WORK TO BE COMPLETED:
Find each line of the records below that contains the word "height", and copy those lines.

DATA SHOWN:
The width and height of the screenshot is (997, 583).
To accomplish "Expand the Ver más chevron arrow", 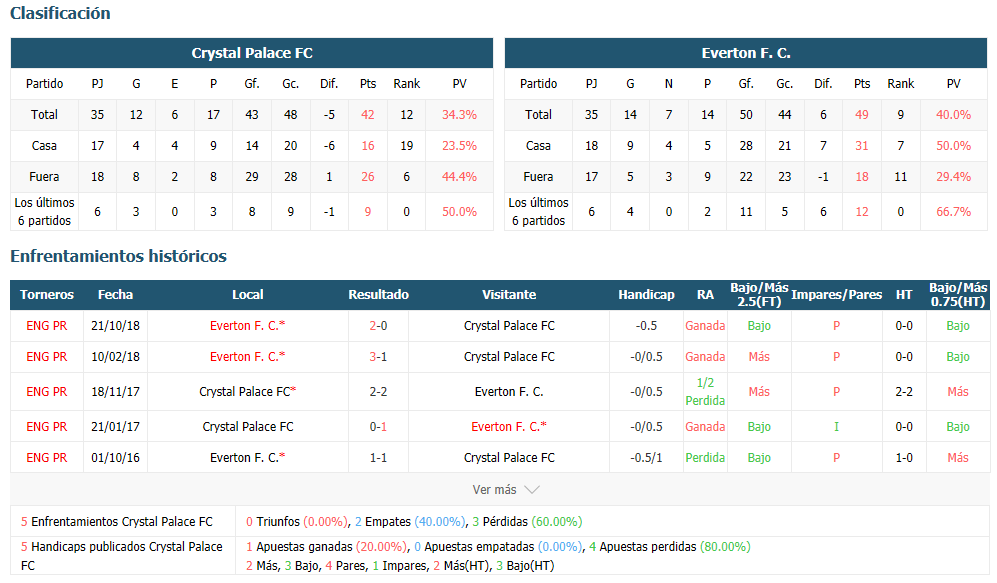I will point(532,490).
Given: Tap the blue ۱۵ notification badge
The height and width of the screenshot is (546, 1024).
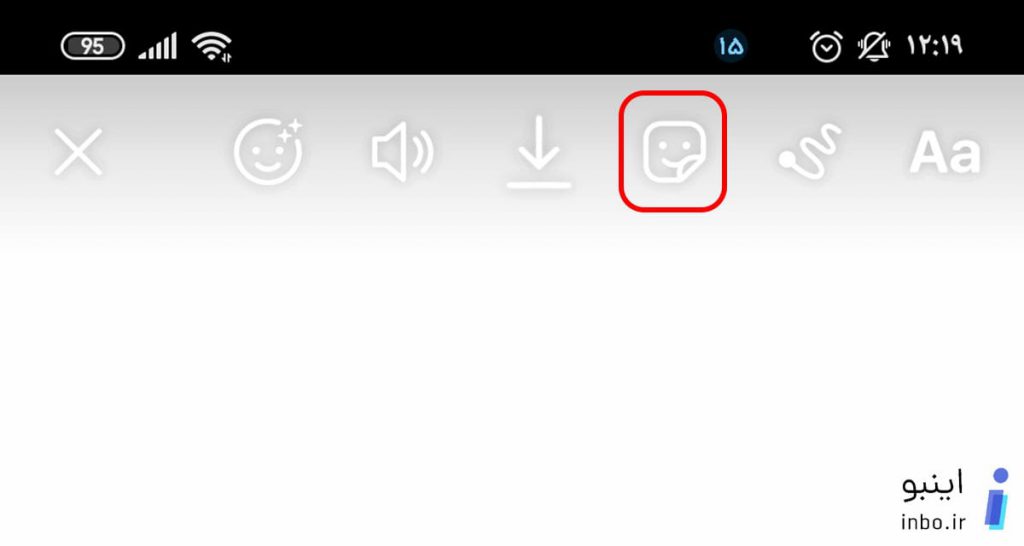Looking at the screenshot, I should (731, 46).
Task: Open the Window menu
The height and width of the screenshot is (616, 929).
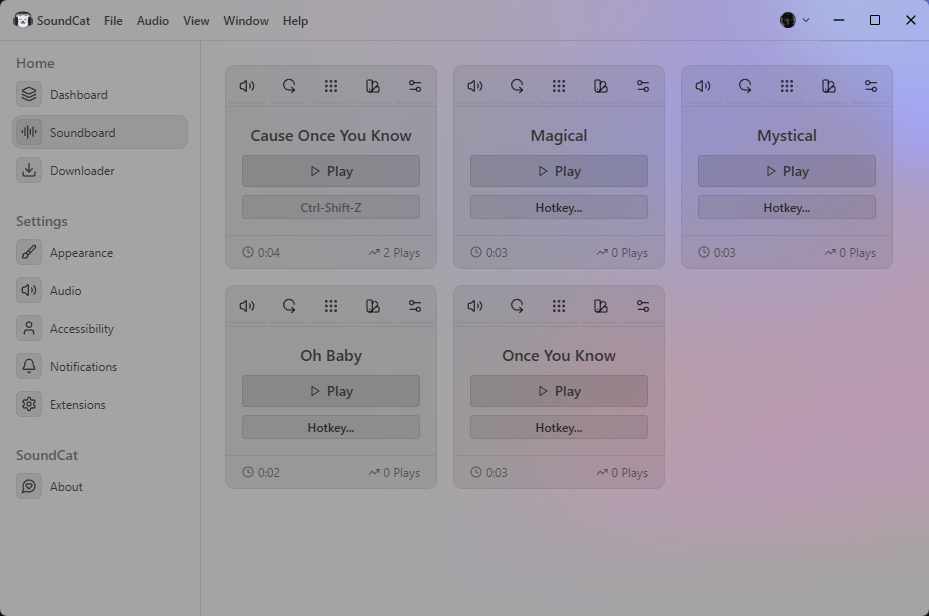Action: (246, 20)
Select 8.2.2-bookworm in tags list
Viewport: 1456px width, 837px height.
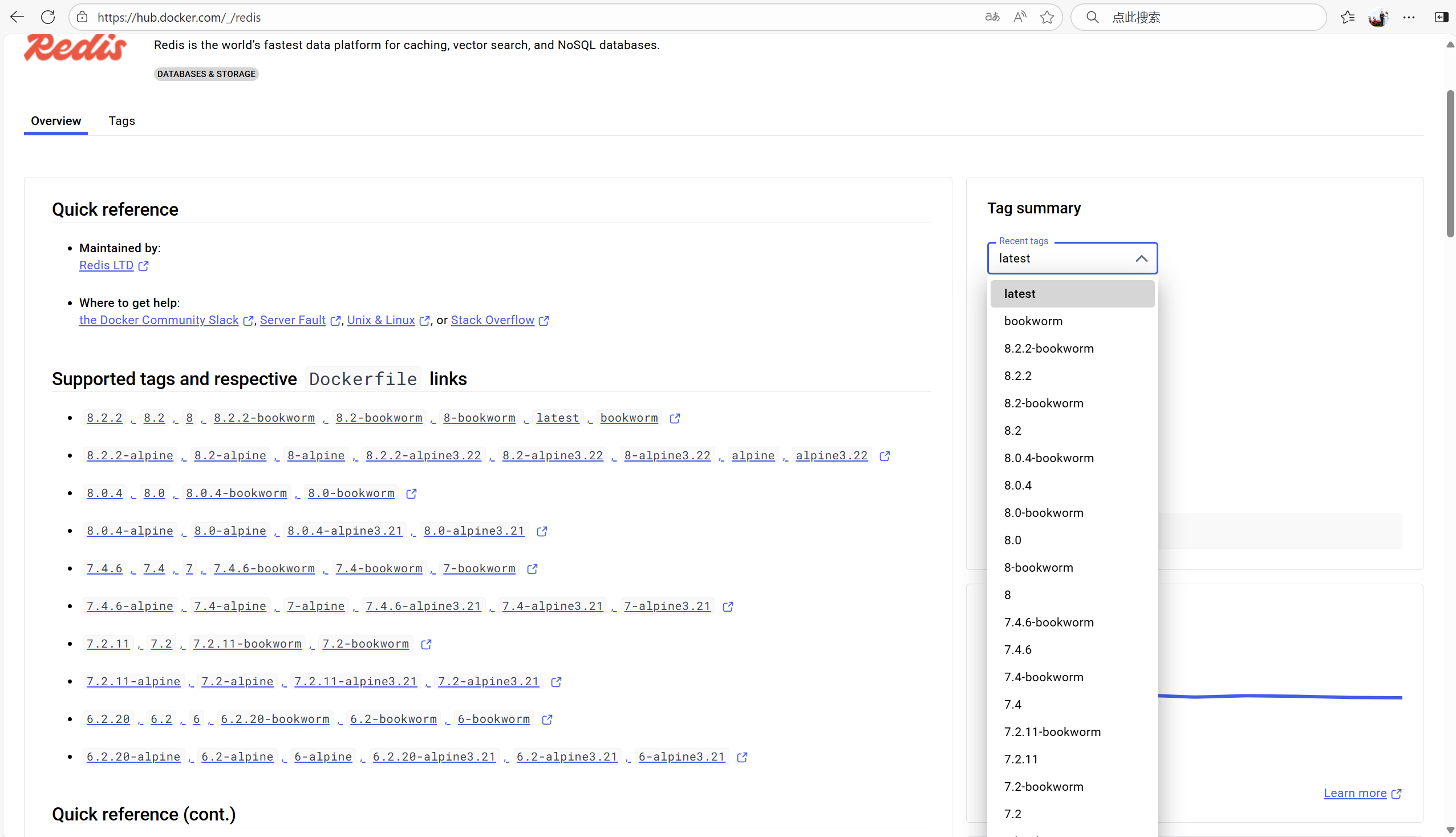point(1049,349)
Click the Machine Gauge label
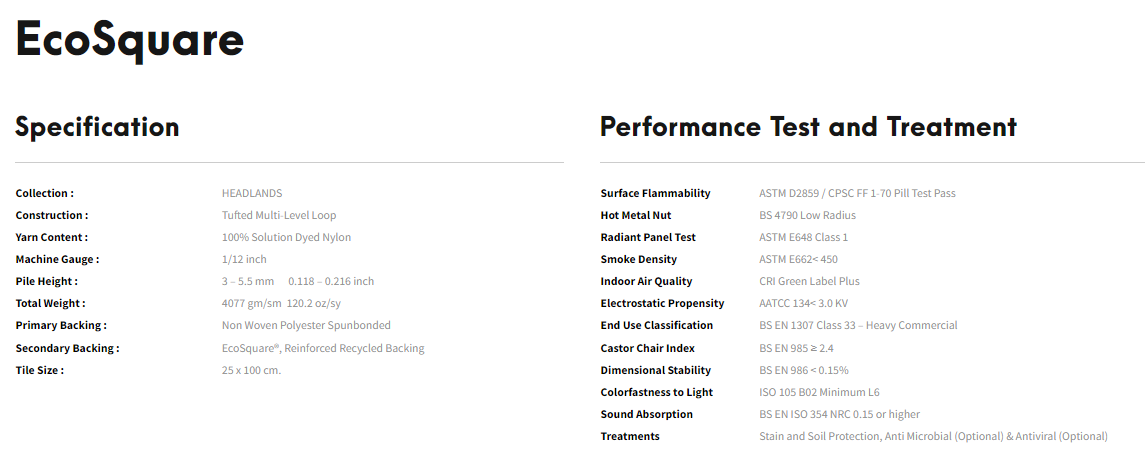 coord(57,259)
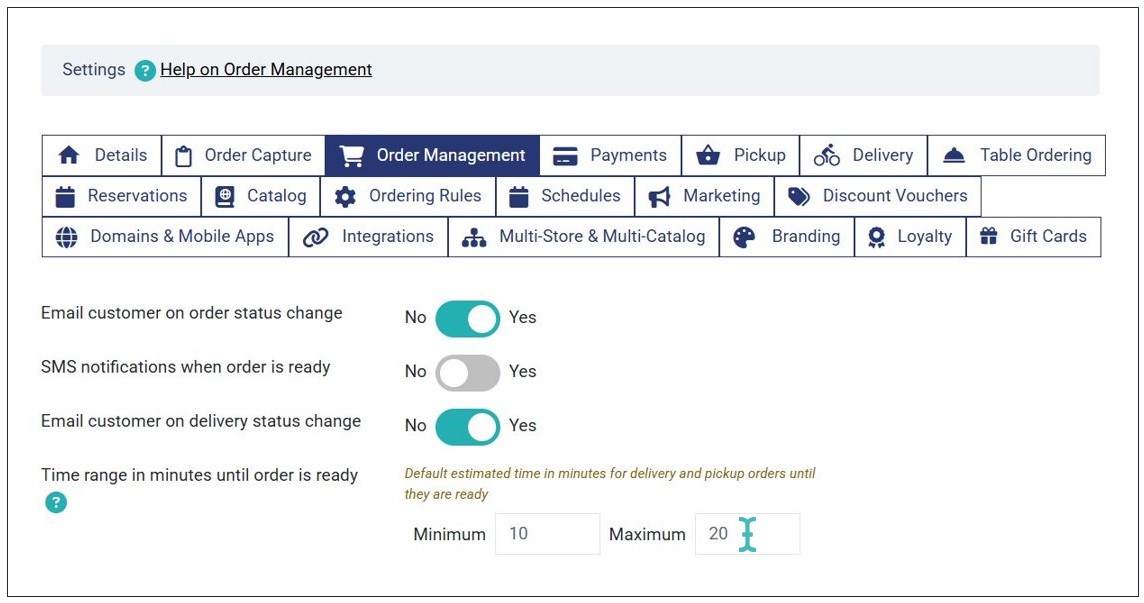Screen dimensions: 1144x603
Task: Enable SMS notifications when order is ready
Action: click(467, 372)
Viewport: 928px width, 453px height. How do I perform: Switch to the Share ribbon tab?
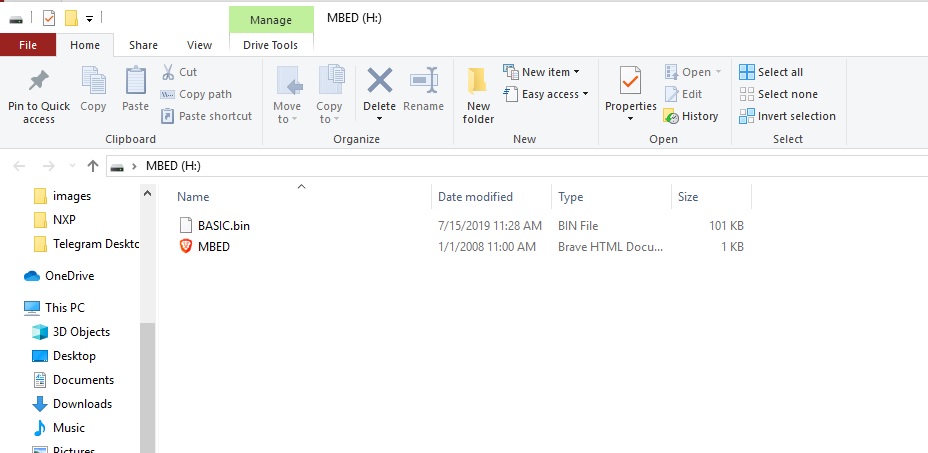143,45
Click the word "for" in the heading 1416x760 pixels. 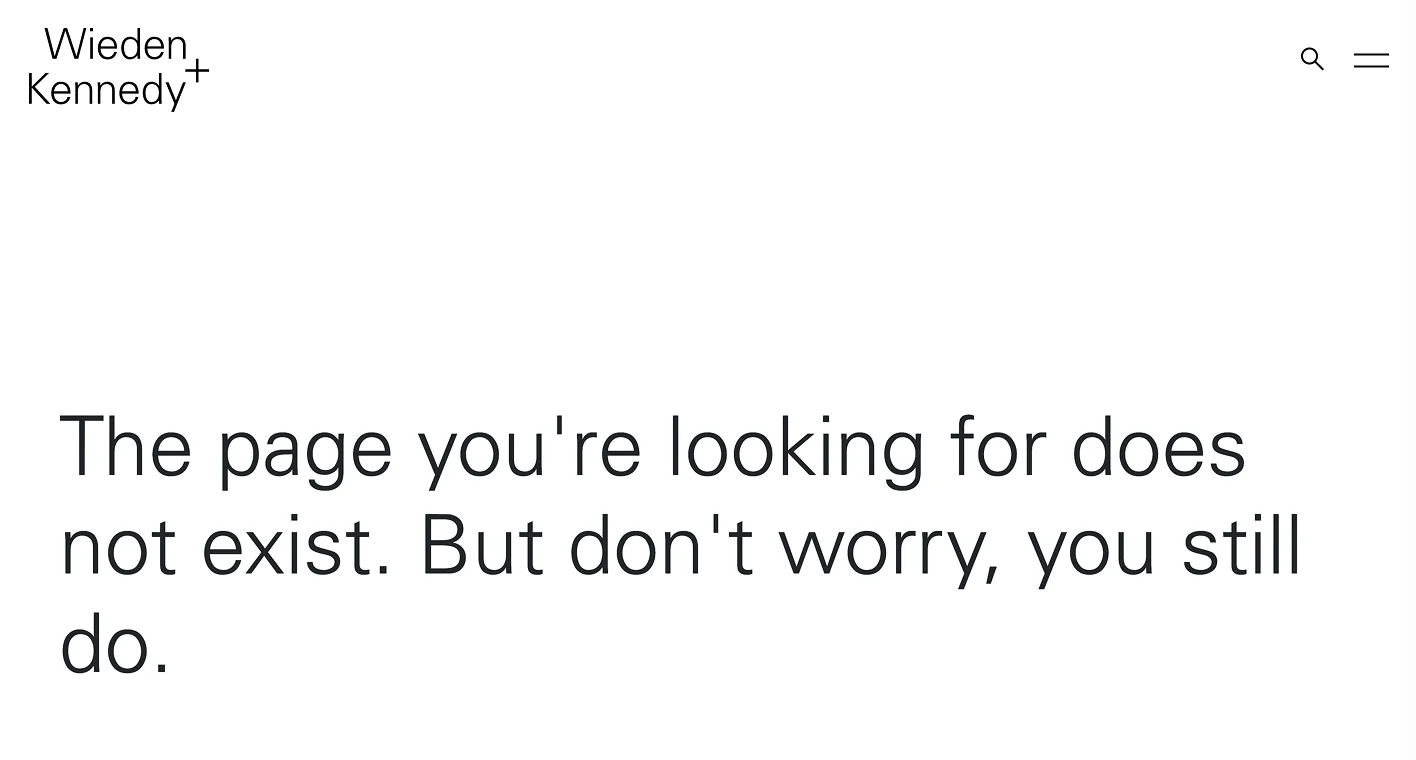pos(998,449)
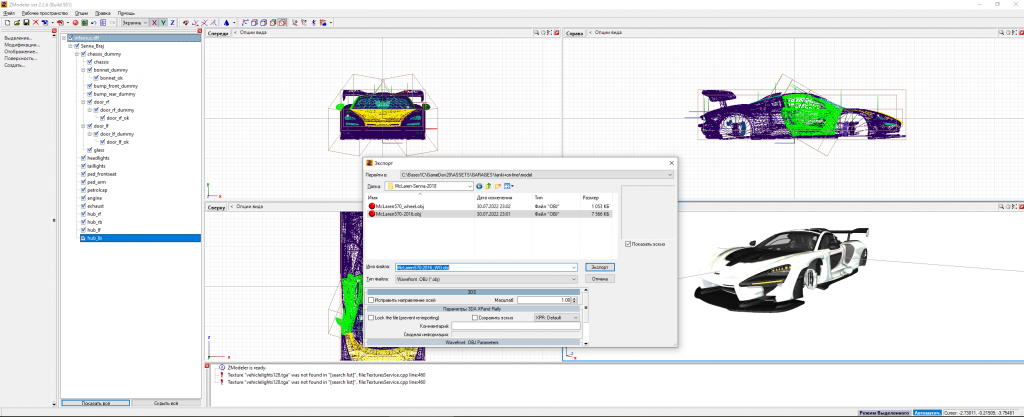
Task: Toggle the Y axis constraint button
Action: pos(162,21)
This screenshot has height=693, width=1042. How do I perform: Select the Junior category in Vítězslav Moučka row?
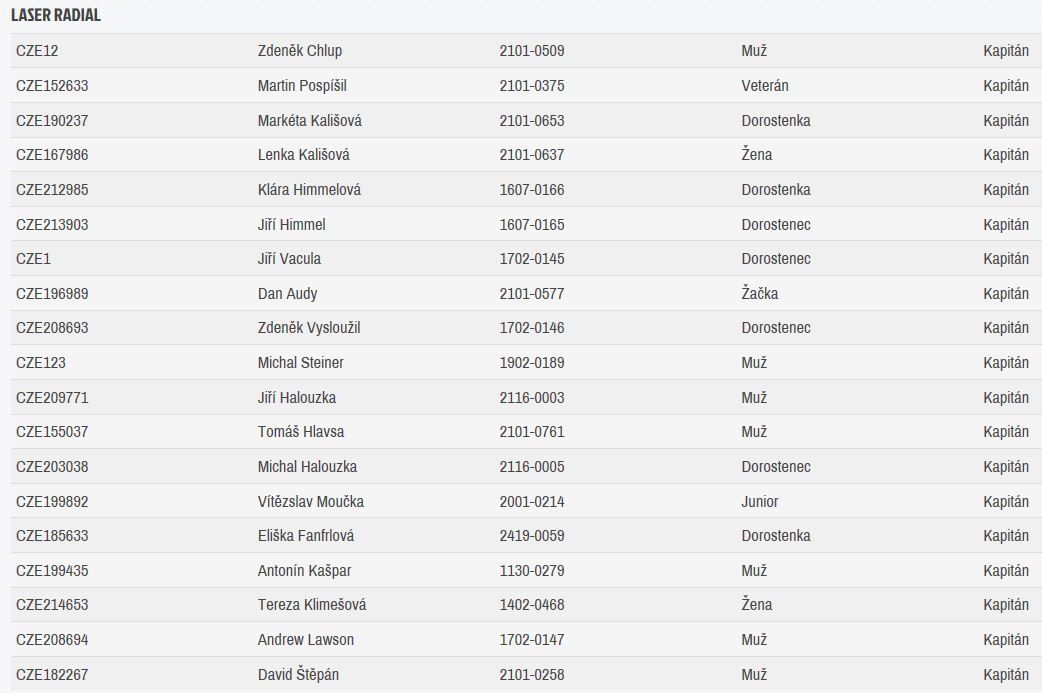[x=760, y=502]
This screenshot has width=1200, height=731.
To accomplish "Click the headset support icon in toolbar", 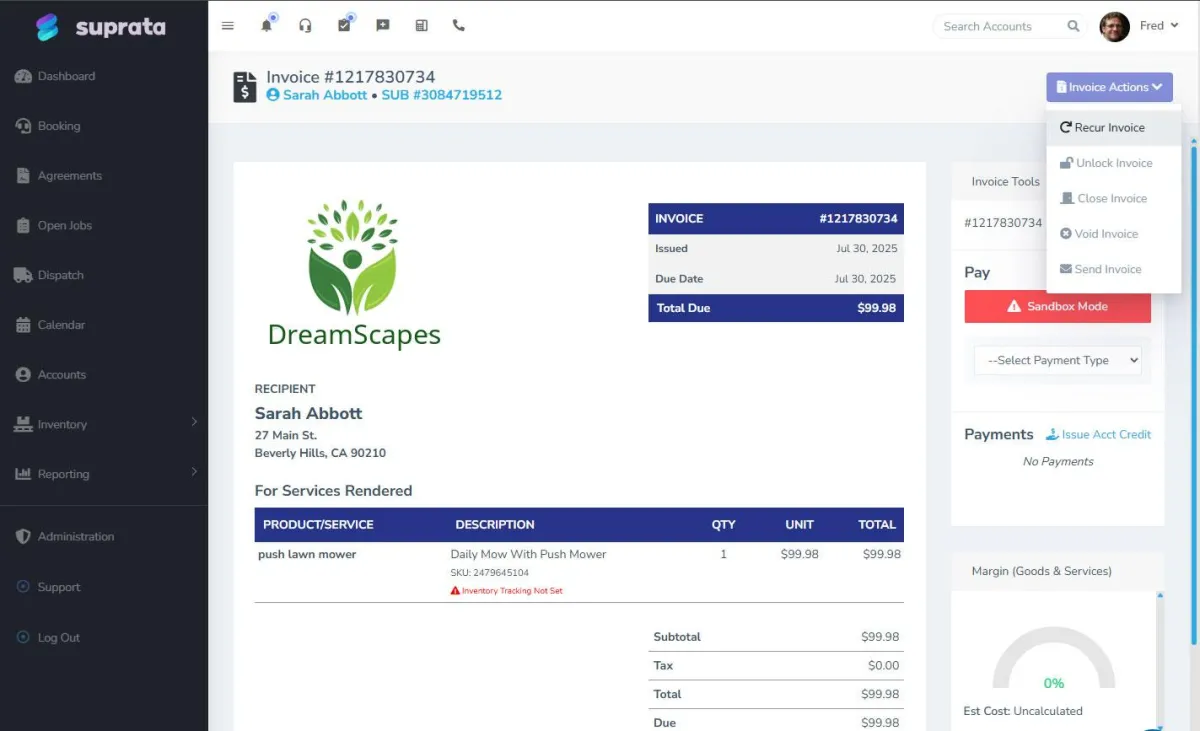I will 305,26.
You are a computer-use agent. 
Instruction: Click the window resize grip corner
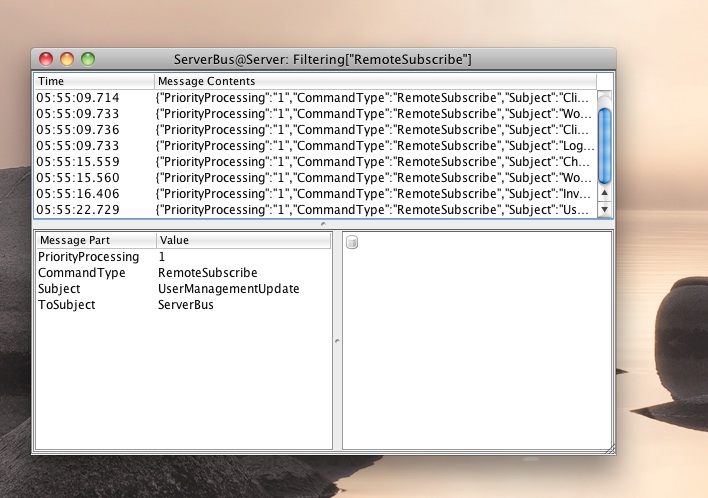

RESULT BELOW:
The width and height of the screenshot is (997, 583).
The height and width of the screenshot is (546, 1024).
The height and width of the screenshot is (616, 929).
Viewport: 1456px width, 837px height.
Viewport: 928px width, 453px height. How do I perform: Switch to the Share ribbon tab?
This screenshot has height=693, width=1042. How do I perform: Select the Junior category in Vítězslav Moučka row?
This screenshot has width=1200, height=731.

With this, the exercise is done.